Making Sense of the New Interlagos Opteron

This second look at the current Xeon and Opteron platforms added OLAP, ERP, and OLTP power and performance data. Combine this with our first review and the other publicly available benchmark and power data and we should be able to evaluate the new Opteron 6200 more accurately. So in which situations does the Opteron 6200 make sense? We'll start with the perspective of the server buyer.

Positioning the Opteron 6276

First let's look at the pricing. The Opteron 6276 is priced similar to an E5649, which is clocked 5% lower than the X5650 we tested. If you calculate the price of a Dell R710 with the Xeon E5649 and compare it with a Dell R715 with the Opteron 6276 with similar specs, you end up more or less the same acquisition cost. However, the E5649 is an 80W TDP and should thus consume a bit less power. That is why we argued that the Opteron 6276 should at least offer a price/performance bonus and perform like an X5650. The X5650 is roughly $220 more expensive, so you end up with the dual socket Xeon system costing about $440 more. On a fully speced server, that is about a 10% price difference.

The Opteron 6276 offered similar performance to the Xeon in our MySQL OLTP benchmarks. If we take into account the hard to quantify TPC-C benchmarks, the Opteron 6276 offers equal to slightly better OLTP performance. So for midrange OLTP systems, the Opteron 6276 makes sense if the higher core count does not increase your software license. The same is true for low end ERP systems.
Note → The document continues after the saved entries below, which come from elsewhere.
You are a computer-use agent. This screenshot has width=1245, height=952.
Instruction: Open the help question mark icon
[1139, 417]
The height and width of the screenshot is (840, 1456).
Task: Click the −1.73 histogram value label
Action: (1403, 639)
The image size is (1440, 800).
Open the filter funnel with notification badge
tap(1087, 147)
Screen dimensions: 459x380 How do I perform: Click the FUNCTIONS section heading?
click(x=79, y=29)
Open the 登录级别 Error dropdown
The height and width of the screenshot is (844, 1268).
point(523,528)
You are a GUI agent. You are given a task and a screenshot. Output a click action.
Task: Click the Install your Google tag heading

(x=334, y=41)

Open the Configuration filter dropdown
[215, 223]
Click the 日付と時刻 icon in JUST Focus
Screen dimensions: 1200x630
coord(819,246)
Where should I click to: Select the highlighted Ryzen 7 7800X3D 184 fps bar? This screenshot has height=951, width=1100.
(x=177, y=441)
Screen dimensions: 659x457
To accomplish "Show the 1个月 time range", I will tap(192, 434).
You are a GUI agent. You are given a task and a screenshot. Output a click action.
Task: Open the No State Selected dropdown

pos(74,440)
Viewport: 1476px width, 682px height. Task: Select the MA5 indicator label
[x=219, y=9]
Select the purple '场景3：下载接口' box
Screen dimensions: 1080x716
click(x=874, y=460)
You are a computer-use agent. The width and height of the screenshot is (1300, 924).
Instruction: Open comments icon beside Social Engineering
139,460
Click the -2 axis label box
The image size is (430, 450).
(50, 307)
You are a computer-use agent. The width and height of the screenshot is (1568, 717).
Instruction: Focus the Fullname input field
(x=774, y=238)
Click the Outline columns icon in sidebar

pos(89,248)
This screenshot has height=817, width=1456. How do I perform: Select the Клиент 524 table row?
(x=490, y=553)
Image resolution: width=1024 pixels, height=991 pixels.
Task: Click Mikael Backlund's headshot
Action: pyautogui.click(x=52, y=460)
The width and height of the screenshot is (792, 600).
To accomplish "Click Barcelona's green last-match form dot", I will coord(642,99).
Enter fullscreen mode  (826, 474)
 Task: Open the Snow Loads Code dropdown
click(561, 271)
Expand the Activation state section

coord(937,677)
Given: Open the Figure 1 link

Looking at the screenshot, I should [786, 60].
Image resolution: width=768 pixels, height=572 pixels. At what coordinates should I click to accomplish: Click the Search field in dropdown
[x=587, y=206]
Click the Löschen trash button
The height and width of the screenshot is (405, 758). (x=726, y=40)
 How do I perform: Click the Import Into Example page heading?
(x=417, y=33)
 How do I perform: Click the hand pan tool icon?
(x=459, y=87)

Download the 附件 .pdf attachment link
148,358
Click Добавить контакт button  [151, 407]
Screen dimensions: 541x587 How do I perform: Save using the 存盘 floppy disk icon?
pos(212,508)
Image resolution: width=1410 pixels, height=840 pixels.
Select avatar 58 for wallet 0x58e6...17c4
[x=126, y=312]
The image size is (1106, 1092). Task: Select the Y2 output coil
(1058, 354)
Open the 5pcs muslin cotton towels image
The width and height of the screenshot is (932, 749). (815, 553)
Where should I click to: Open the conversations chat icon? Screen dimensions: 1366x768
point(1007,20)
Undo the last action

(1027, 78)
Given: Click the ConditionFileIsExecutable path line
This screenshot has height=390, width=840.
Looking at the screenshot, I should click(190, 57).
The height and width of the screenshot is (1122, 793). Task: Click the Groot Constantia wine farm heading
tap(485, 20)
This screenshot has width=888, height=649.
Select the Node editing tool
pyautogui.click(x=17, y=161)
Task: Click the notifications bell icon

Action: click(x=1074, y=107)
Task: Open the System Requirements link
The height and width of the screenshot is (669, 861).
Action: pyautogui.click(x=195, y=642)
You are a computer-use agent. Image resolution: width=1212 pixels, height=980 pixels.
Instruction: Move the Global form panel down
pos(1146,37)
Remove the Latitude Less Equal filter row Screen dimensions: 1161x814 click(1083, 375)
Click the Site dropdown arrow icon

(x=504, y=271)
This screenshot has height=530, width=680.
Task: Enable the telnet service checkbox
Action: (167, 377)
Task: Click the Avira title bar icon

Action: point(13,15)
When we look at the higher end OLTP and the non low end ERP market, the cost of buying server hardware is lost in the noise. The Westmere-EX with its higher thread count and performance will be the top choice in that case: higher thread count, better RAS, and a higher number of DIMM slots.

AMD also lost the low end OLAP market: the Xeon offers a (far) superior performance/watt ratio on mySQL. In the midrange and high end OLAP market, the software costs of for example SQL Server increase the importance of performance and performance/watt and make server hardware costs a minor issue. Especially the "performance first" OLAP market will be dominated by the Xeon, which can offer up to 3.06GHz SKUs without increasing the TDP.

The strong HPC performance and the low price continue to make the Opteron a very attractive platform for HPC applications. While we haven't tested this ourself, even Intel admits that they are "challenged in that area".

The Xeon E5, aka Sandy Bridge EP

There is little doubt that the Xeon E5 will be a serious threat for the new Opteron. The Xeon E5 offers for example twice the peak AVX throughput. Add to this the fact that the Xeon will get a quad channel DDR3-1600 memory interface and you know that the Opteron's leadership in HPC applications is going to be challenged. Luckily for AMD, the 8-core top models of the Xeon E5 will not be cheap according to leaked price tables. Much will depend on how the 6-core midrange models fare against the Opteron.

The Hardware Enthusiast Point of View

The disappointing results in the non-server applications is easy to explain as the architecture is clearly more targeted at server workloads. However, the server workloads show a very blurry picture as well. Looking at the server performance results of the new Opteron is nothing less than very confusing. It can be very capable in some applications (OLTP, ERP, HPC) but disappointing in others (OLAP, Rendering). The same is true for the performance/watt results. And of course, if you name a new architecture Bulldozer and you target it at the server space, you expect something better than "similar to a midrange Xeon".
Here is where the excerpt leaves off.